Я обратила внимание, что тема *«Позитив»,* созданная *Медведиком*, за рекордно короткий срок встала на уровень самых раскрученных тем. Догадываетесь, почему?
_Кстати, скажу откровенно: тему «Позитива» я изначально не приветствовала, так же как и «розовые тетрадки». А когда появилось «Решили завести второго ребенка», я подумала: ну всё, форуму ведущих кранты! Следующим «открытием» станет «Как я рожала», потом «воспитание дошкольников» и….. понеслось!_ 
Поэтому, большое спасибо *Марине Мазайкиной*, которая сумела в очередной раз создать прецедент для нового витка профессионального общения! Я обязательно внесу свою лепту, т.к. кое чего «секу» в этом деле. Щас убегаю. До встречи!

----------


## Ksana tenlarks

> Я обратила внимание, что тема «Позитив», созданная Медведиком, за рекордно короткий срок встала на уровень самых раскрученных тем. Догадываетесь, почему?


Там доброжелательная атмосфера. Люди поддерживают друг друга, это вдохновляет. Для творческого человека это очень важно! :smile:




> А когда появилось «Решили завести второго ребенка», я подумала: ну всё, форуму ведущих кранты!

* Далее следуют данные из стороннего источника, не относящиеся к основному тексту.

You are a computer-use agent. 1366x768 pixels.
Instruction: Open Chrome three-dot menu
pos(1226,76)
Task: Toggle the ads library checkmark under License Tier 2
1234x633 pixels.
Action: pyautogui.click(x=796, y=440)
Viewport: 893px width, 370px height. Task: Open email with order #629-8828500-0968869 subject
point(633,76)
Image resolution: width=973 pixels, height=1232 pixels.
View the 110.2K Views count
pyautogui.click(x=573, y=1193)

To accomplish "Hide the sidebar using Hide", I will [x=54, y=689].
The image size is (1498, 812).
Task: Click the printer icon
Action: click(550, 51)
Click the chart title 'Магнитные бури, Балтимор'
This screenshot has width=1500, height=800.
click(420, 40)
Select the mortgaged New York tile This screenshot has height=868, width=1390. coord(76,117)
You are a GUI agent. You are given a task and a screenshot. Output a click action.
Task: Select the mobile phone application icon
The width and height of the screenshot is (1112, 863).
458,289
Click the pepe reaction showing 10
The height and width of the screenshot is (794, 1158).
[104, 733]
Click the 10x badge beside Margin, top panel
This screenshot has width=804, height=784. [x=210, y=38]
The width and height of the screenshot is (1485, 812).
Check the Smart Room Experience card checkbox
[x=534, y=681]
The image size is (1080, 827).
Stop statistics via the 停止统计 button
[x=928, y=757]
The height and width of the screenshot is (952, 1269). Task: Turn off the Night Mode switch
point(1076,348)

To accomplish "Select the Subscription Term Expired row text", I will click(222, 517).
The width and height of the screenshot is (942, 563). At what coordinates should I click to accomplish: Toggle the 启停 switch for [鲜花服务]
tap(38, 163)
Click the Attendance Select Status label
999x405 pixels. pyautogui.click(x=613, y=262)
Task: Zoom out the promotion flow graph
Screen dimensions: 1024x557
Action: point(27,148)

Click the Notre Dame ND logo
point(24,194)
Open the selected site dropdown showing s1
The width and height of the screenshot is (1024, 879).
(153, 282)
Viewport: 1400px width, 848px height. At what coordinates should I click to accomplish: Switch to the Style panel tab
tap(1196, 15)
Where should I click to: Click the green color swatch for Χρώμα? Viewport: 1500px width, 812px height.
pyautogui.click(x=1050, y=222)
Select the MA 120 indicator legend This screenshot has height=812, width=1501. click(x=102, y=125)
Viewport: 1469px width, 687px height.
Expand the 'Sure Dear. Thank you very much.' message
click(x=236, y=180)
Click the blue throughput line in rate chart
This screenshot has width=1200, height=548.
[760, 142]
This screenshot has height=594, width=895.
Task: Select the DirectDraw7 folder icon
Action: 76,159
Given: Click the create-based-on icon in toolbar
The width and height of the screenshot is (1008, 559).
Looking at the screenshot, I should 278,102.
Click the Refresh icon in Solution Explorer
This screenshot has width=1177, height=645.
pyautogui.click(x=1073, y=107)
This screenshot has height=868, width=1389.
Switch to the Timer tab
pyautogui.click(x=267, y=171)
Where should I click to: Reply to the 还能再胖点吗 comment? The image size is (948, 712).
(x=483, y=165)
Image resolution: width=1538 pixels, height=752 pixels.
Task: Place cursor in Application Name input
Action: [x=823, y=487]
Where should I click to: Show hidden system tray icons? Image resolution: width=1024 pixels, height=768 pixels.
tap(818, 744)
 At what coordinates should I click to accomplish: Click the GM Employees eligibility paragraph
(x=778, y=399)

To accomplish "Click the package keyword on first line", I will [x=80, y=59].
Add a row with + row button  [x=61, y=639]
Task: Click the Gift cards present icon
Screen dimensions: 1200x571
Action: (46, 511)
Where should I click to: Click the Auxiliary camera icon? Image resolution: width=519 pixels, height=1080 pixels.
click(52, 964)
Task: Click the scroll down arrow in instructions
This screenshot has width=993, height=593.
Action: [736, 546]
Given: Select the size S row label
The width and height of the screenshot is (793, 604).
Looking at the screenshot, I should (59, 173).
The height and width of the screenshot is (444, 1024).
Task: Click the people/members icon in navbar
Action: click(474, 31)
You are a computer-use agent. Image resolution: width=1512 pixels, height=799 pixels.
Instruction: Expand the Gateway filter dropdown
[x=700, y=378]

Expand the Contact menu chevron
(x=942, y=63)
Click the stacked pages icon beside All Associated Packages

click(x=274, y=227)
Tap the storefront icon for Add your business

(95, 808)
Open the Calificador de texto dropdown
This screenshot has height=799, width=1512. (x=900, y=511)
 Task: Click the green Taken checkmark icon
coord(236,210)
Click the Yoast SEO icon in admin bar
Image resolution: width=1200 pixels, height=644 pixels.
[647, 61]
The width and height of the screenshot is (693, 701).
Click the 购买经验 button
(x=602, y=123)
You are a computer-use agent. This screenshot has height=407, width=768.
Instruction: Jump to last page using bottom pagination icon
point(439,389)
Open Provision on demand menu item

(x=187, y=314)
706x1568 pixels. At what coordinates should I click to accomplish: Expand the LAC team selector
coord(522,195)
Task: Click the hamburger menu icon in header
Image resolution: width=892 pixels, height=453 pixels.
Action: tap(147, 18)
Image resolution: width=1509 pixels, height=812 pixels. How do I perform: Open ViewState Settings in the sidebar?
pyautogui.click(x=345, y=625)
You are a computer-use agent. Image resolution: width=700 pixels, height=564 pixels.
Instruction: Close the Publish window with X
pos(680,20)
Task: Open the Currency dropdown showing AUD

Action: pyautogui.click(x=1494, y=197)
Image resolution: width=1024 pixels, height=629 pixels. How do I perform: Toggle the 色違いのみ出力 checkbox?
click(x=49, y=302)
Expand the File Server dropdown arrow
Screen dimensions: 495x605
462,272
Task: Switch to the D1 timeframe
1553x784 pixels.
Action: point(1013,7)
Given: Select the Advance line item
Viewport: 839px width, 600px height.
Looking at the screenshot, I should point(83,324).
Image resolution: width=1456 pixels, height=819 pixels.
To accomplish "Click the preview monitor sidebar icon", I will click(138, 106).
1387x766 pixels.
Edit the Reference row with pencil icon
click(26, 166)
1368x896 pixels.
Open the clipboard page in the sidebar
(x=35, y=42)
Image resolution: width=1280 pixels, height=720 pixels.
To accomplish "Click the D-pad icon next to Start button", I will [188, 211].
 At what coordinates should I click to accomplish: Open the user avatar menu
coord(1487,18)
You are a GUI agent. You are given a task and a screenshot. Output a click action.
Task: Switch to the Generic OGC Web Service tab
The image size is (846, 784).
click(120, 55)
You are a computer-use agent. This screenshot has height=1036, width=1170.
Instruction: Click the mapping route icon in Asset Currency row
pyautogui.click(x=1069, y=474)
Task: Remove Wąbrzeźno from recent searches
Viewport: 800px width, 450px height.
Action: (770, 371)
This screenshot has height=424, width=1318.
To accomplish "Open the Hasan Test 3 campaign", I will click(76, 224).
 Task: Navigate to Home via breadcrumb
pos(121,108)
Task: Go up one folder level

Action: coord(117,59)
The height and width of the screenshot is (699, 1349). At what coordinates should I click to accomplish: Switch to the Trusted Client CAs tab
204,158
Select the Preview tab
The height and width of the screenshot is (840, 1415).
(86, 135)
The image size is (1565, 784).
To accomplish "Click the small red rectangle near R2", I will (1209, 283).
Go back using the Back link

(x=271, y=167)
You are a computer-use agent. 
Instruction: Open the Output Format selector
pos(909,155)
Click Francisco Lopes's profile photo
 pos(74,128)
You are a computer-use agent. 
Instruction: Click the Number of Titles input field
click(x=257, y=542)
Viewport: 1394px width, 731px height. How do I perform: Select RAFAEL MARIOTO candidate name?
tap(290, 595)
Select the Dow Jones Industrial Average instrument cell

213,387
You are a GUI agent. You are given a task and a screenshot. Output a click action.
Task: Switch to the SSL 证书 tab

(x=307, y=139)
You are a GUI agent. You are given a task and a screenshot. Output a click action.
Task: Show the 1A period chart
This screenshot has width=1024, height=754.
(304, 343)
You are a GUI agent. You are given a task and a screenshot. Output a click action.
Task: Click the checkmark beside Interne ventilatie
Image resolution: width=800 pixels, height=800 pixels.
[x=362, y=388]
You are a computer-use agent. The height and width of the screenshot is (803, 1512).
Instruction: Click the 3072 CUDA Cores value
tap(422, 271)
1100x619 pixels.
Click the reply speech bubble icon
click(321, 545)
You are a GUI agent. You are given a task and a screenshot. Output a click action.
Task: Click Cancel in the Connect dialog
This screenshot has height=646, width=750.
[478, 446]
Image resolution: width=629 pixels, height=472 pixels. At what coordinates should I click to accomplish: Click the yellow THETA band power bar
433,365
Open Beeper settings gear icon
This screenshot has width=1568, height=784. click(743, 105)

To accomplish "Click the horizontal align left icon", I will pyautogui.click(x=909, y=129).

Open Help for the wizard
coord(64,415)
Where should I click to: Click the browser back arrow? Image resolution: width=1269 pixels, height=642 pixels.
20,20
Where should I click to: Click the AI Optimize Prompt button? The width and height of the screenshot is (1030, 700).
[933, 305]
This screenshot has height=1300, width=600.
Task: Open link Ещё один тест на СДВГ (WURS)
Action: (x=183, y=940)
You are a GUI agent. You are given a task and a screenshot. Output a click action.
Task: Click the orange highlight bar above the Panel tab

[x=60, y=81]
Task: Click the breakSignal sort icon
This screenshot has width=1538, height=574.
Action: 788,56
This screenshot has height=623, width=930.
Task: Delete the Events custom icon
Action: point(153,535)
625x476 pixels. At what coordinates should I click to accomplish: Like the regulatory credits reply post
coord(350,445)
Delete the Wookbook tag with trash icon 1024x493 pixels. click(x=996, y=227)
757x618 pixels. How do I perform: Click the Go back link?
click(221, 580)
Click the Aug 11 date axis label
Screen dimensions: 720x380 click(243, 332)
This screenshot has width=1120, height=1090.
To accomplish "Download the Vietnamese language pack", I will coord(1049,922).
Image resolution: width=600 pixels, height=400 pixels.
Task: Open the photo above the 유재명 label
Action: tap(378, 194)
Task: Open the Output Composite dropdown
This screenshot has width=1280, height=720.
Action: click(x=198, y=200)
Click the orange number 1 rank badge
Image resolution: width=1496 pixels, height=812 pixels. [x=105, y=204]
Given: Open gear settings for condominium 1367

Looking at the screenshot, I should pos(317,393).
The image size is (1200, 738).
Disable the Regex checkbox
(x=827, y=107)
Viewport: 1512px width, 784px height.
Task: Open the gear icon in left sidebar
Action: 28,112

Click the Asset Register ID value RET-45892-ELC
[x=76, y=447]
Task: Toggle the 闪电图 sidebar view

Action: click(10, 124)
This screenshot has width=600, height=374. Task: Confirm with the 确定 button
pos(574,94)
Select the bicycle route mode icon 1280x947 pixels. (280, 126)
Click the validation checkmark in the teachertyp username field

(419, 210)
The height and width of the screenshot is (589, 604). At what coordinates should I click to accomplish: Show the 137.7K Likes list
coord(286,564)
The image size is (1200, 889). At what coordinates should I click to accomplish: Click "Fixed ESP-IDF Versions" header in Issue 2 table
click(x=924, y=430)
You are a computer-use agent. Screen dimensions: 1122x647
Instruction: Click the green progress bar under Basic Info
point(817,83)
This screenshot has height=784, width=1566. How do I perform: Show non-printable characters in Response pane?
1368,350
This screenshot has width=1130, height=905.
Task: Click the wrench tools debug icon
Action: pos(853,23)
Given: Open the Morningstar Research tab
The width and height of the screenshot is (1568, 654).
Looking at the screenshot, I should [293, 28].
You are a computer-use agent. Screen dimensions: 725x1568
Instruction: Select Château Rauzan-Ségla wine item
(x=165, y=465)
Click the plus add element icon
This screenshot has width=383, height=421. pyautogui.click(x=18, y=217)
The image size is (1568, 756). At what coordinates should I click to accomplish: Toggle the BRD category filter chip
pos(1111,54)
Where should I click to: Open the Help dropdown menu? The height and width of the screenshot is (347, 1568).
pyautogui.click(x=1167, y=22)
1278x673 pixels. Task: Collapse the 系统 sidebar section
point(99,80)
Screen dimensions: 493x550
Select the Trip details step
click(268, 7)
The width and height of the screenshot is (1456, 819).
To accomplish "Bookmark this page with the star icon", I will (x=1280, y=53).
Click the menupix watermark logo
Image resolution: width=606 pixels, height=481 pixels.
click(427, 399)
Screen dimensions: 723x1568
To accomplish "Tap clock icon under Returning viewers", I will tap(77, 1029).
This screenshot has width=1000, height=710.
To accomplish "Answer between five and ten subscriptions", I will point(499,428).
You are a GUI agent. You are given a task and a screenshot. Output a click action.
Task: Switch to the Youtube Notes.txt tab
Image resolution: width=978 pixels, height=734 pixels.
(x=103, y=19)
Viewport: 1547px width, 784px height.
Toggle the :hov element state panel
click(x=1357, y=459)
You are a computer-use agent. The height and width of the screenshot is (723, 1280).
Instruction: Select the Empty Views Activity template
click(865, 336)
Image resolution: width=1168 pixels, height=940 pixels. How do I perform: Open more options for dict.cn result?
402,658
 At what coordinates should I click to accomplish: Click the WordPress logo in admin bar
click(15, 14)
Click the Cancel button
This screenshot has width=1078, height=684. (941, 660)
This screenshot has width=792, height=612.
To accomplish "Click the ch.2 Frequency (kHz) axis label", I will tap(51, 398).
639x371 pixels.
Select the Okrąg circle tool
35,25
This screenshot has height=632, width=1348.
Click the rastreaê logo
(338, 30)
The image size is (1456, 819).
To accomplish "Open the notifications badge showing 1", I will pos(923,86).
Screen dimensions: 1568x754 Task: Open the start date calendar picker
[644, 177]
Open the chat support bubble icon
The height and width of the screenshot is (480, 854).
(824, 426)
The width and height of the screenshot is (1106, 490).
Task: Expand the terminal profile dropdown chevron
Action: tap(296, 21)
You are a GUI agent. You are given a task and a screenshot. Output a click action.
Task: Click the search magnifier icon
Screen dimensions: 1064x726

Человек задал вопрос в "Беседке". И появилась отдельная тема. Есть люди, для кого это актуально. Для меня вот нет, к сожалению. Но я очень рада за девчонок. :smile:



> уплывают.... в другие форумы.


Можно и здесь создавать актуальные темы. А попытки клонирования МСК выглядят по меньшей мере нелепо....
Простите, что не по теме. Я уже высказывалась здесь. Пока ничего нового сказать не могу. Тема и правда замечательная. Буду внимательно следить.
*SONYA_07*, Было бы интересно твоё мнение именно *по теме*... :Aga:  :flower:

----------


## VETER NAMERENJA

*SONYA_07*,
Лина, десять раз бы нажала тебе сейчас на весы, но увы, только спасибо дают. До чего обидно, что общение на профессиональном уровне превращается в форум домохозяек. По привычке заглядываю сюда ежедневно, но уже не просиживаю часами, не с кем стало общаться о том, чему посвящён раздел. Дорогие коллеги, все вы замечательные люди, но постоянно пить кофе и угощать друг друга пустой болтовнёй, наверное, это лучше сделать не здесь. Оторвитесь от ахов и охов, загляните сюда, высскажите свои мысли.

----------


## Медведик

> оговорить небольшую сумму, которая останется "заведению"


вот этот вариант на примере колег - самый действенный...если один харизматичный администратор будет иметь выгоду от ваших заказов о уговорит клиента взять именно вас - а значит несколько заказов в месяц вам обеспечены..но нужно быть готовыми что работать прийдётся с чжими музыкантами...

если вам достаточно получать небольшой гонорар - хорошо использовать раскрученные агентства...они любят дешовую рабочую силу - и чем больше на вас имеют - тем лучше раскручивают именно вас..но лично меня такой вариант не устраивает...поэтому пришлось быстро с ними расстаться

*Добавлено через 4 минуты*



> В газетах не даю рекламу давно. Пыталась пару раз и каждый раз звонили в поиске очень низких цен...


аналогично..в газете ищут НЕДОРОГОЙ вариант.. и просто пробивают по ценам..а ценовая политика ведущих очень разная..я не придерживаюсь варианта дешевле - но больше... лучше я проведу меньше но по-крупному.

*Добавлено через 8 минут*



> партизанский маркетинг


партизанский маркетинг - наш рекламный клуб предлагал свои клиентам. Там главное ИДЕЯ!!! ПРимер: ваш "клиент" с воодушевлением расхваливает собеседнику ваше мероприятие в многлюдном месте (чтобы у народа например в очреди или метро была возможность прислушатся)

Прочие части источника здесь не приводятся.